The British turned the raids into propaganda fodder of their own to encourage enlistments. |
When
improved weather allowed the bombing campaign to resume the next year, the
British finally began to develop an
effective defense. First, searchlights were introduced to illuminate the
huge targets and a class of 4 inch guns were remounted on swivels making them much more accurate and able to track
the moving targets. In mid-year the
British introduced the use incendiary
bullets fired by swarming Royal Flying Corps (RFC) bi-planes. The incendiary
bullets pierced the Zeppelin gas cells inside the envelope igniting the hydrogen explosively. For the first time airships were being brought down in aerial combat in
addition to those shot down by anti-aircraft fire and lost to bad weather.
There
were sporadic raids in 1917 and ’18 but the heyday of the airships as offensive
weapons was past. Over four years of use there were 52 raids on
Britain killing more than 500, the vast majority of them civilians. Hundreds of thousands of Pounds of damage was sustained.

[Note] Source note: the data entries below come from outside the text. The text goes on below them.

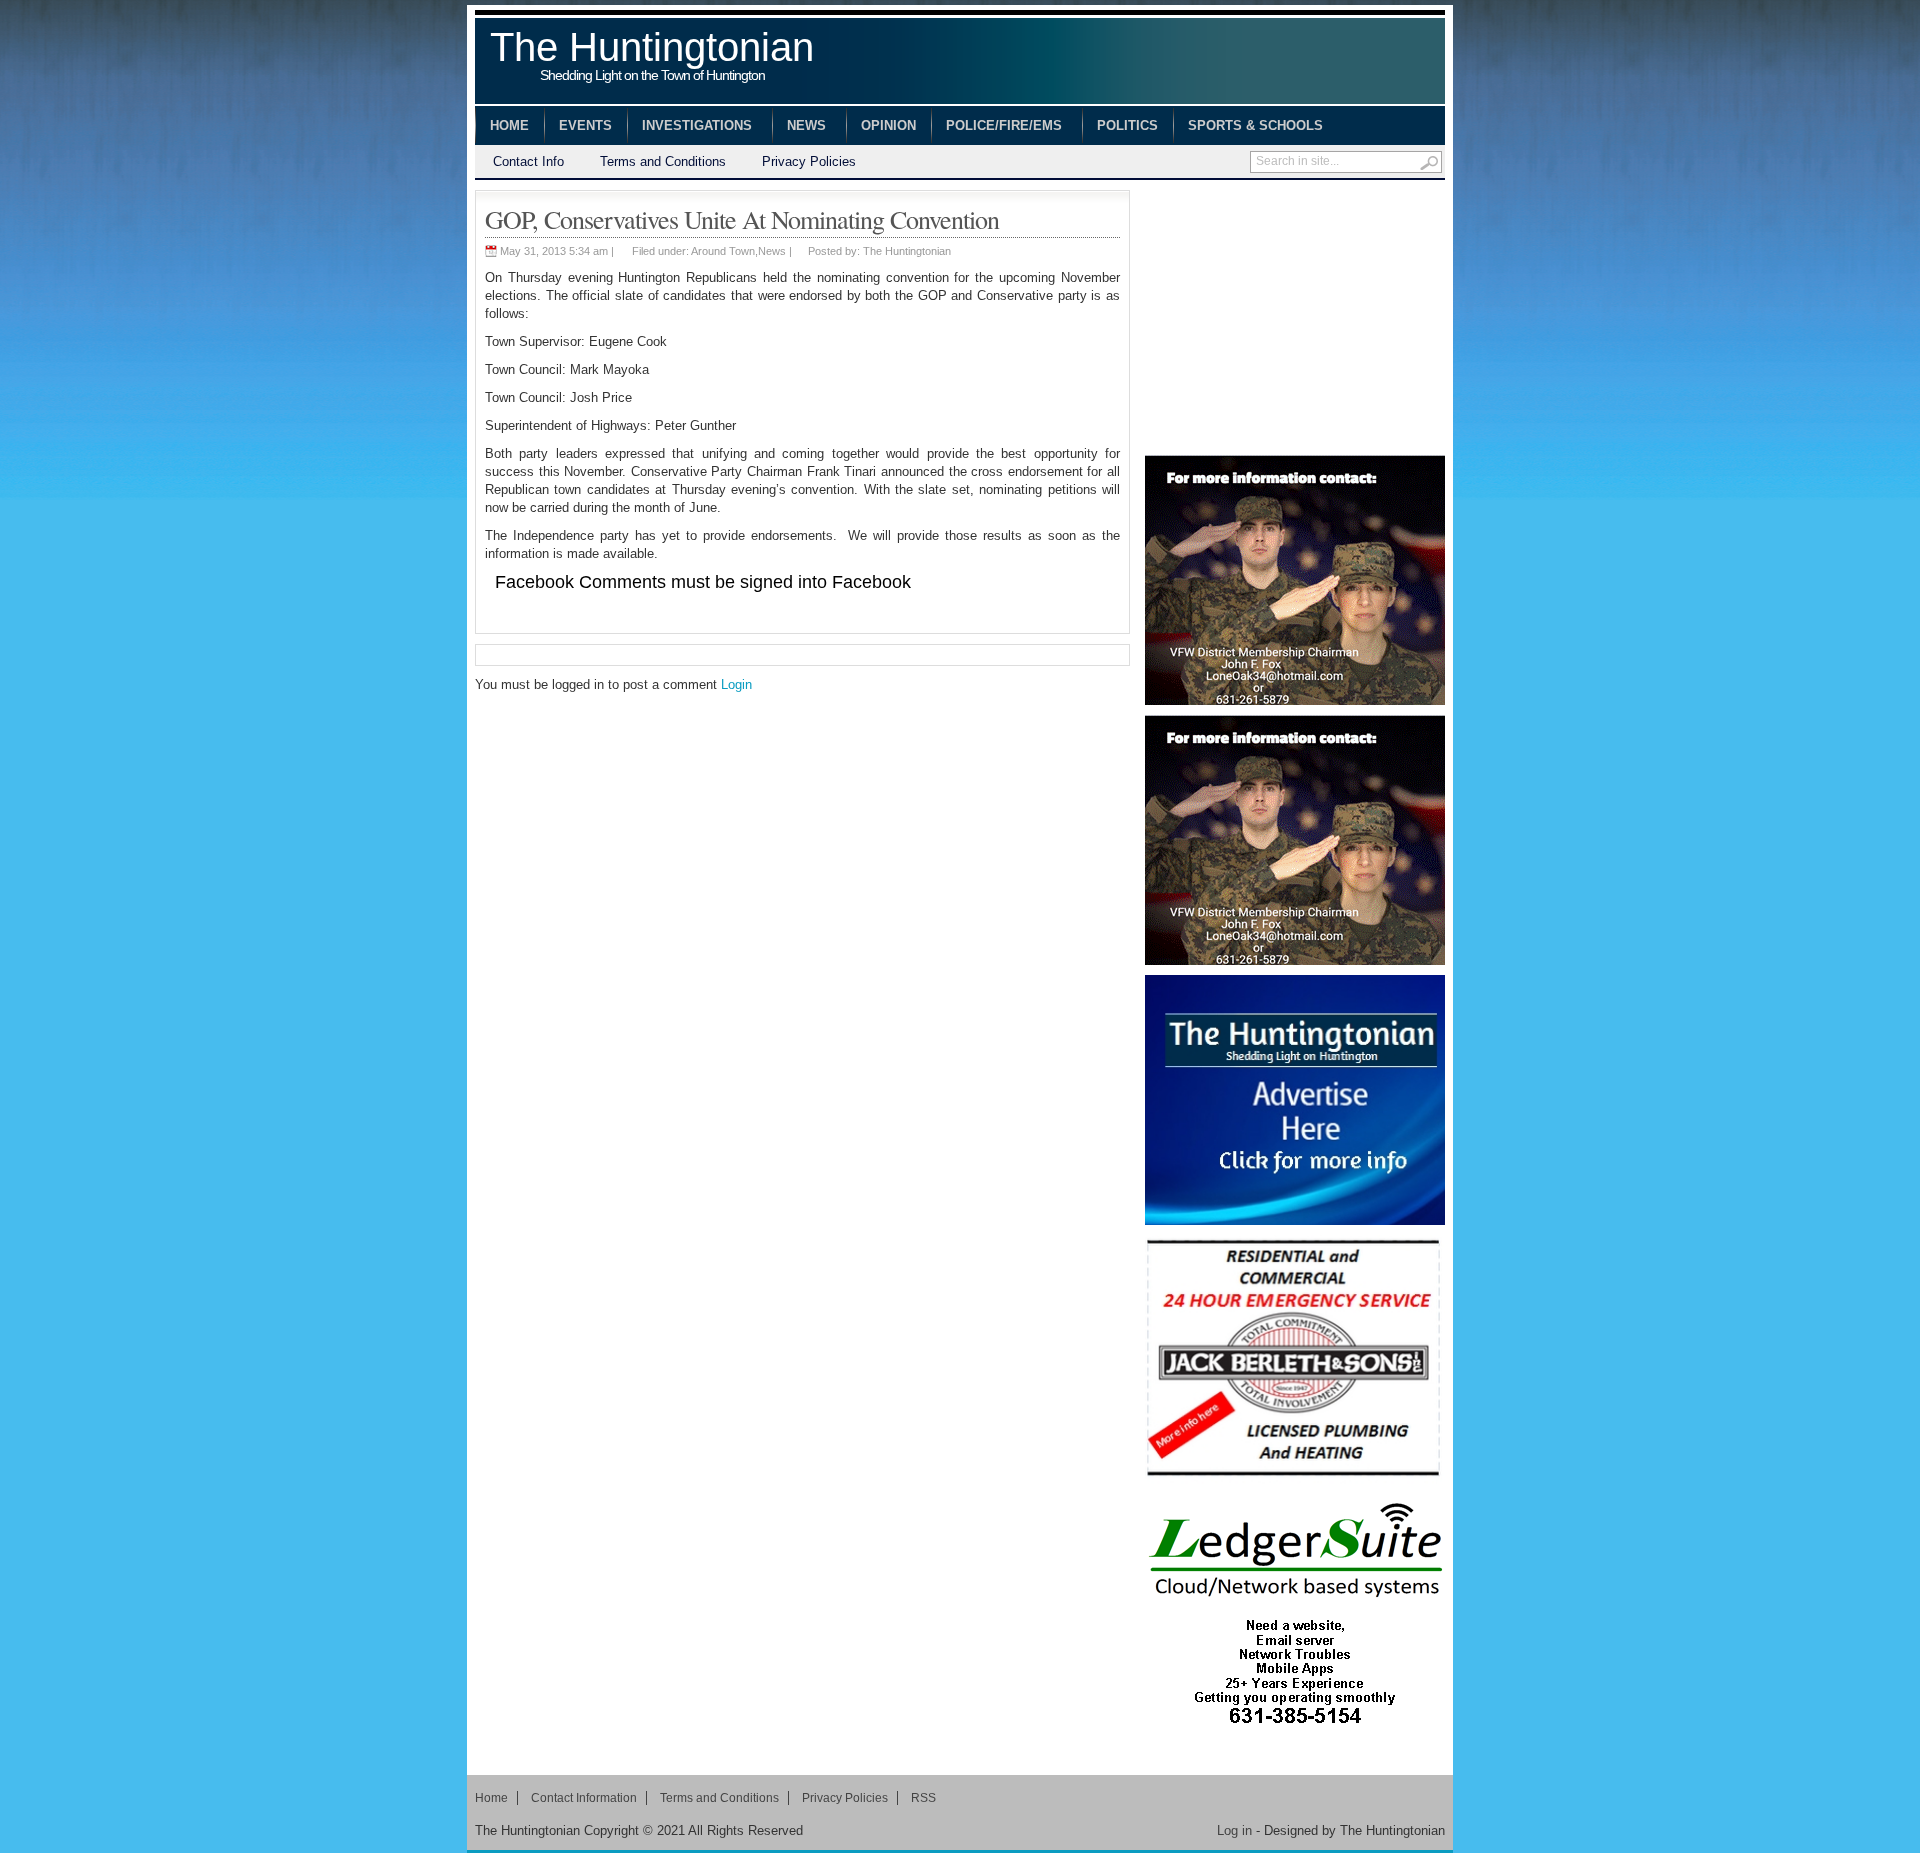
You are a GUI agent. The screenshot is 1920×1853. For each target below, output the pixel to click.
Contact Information (584, 1798)
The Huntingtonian (652, 58)
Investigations (689, 128)
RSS (923, 1798)
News (799, 128)
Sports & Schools (1248, 128)
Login (736, 684)
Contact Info (528, 161)
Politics (1127, 125)
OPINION (888, 125)
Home (509, 125)
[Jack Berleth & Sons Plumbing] (1295, 1360)
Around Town (723, 251)
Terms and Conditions (663, 161)
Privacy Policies (809, 161)
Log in (1234, 1830)
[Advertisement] (1295, 315)
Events (585, 125)
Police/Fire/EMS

British moral wavered as a
result, but did not break. Indeed after people began to know what to expect and the shock wore off, despair turned to defiance.
World
War I might have been the end of Zeppelins as bombers, but it was just the dawning
of the age of so called strategic
bombing. By the time the next Great
War broke out, technology had revolutionized
fixed-wing aircraft and munitions enabling industrial scale slaughter of unimaginable efficiency.
But
it all started with those Zeppelins.